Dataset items
'''

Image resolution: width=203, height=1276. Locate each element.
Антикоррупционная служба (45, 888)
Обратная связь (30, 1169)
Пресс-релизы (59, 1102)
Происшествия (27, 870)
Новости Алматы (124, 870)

'''
'''

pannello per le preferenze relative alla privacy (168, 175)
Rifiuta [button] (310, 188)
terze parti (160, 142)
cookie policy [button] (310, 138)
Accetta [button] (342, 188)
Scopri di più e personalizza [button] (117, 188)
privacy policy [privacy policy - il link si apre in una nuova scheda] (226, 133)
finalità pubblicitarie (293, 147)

'''
'''

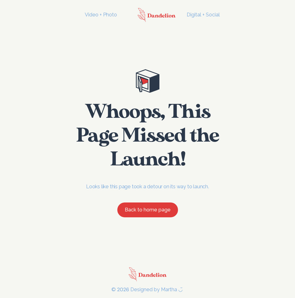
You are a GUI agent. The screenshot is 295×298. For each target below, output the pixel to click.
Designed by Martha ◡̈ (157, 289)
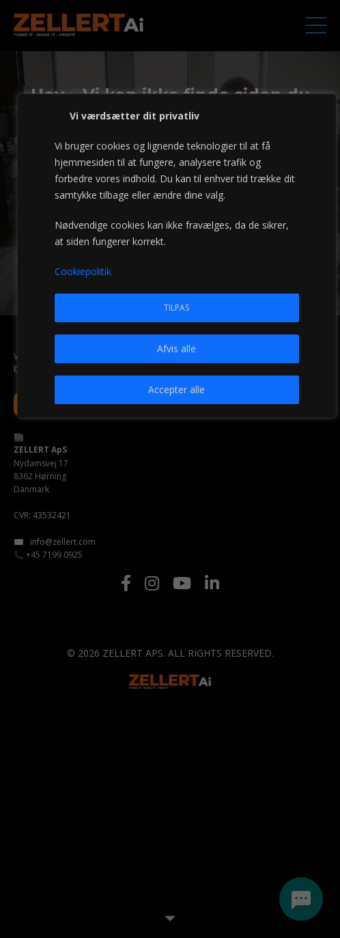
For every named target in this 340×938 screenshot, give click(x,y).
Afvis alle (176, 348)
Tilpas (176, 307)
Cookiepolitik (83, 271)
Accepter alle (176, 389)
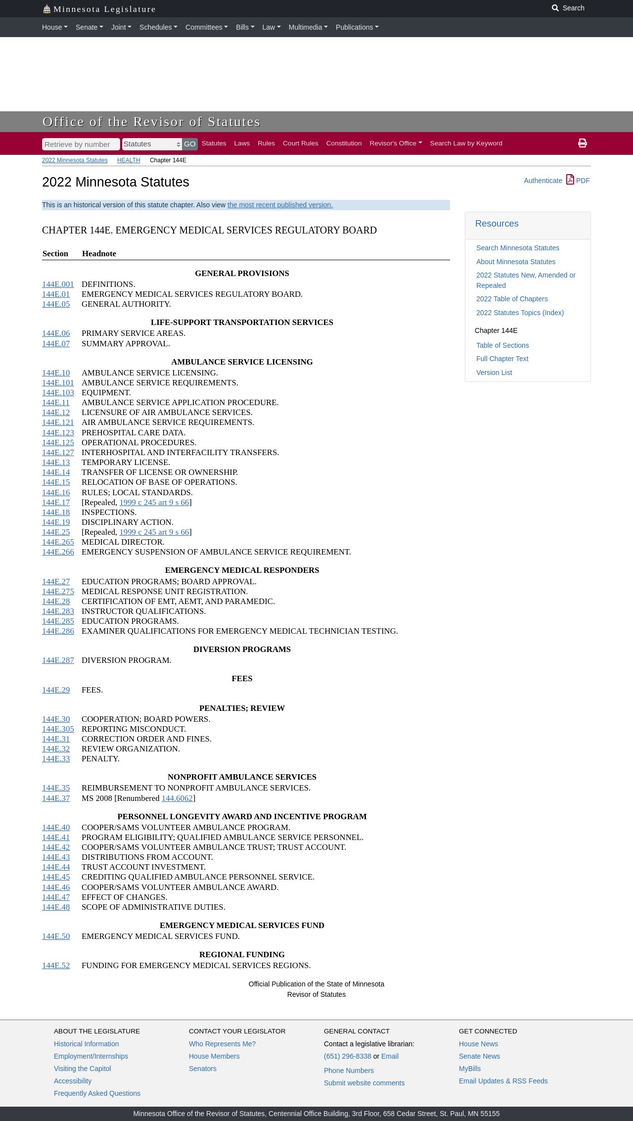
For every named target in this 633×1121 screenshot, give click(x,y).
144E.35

'''

Written problem
Please rewrite the rows above as a numbered list, covering everything from the row containing "terze parti (160, 142)" down to the row containing "privacy policy [privacy" and leaving out any blank lines.

Answer to the problem
1. terze parti (160, 142)
2. cookie policy [button] (310, 138)
3. Accetta [button] (342, 188)
4. Scopri di più e personalizza [button] (117, 188)
5. privacy policy [privacy policy - il link si apre in una nuova scheda] (226, 133)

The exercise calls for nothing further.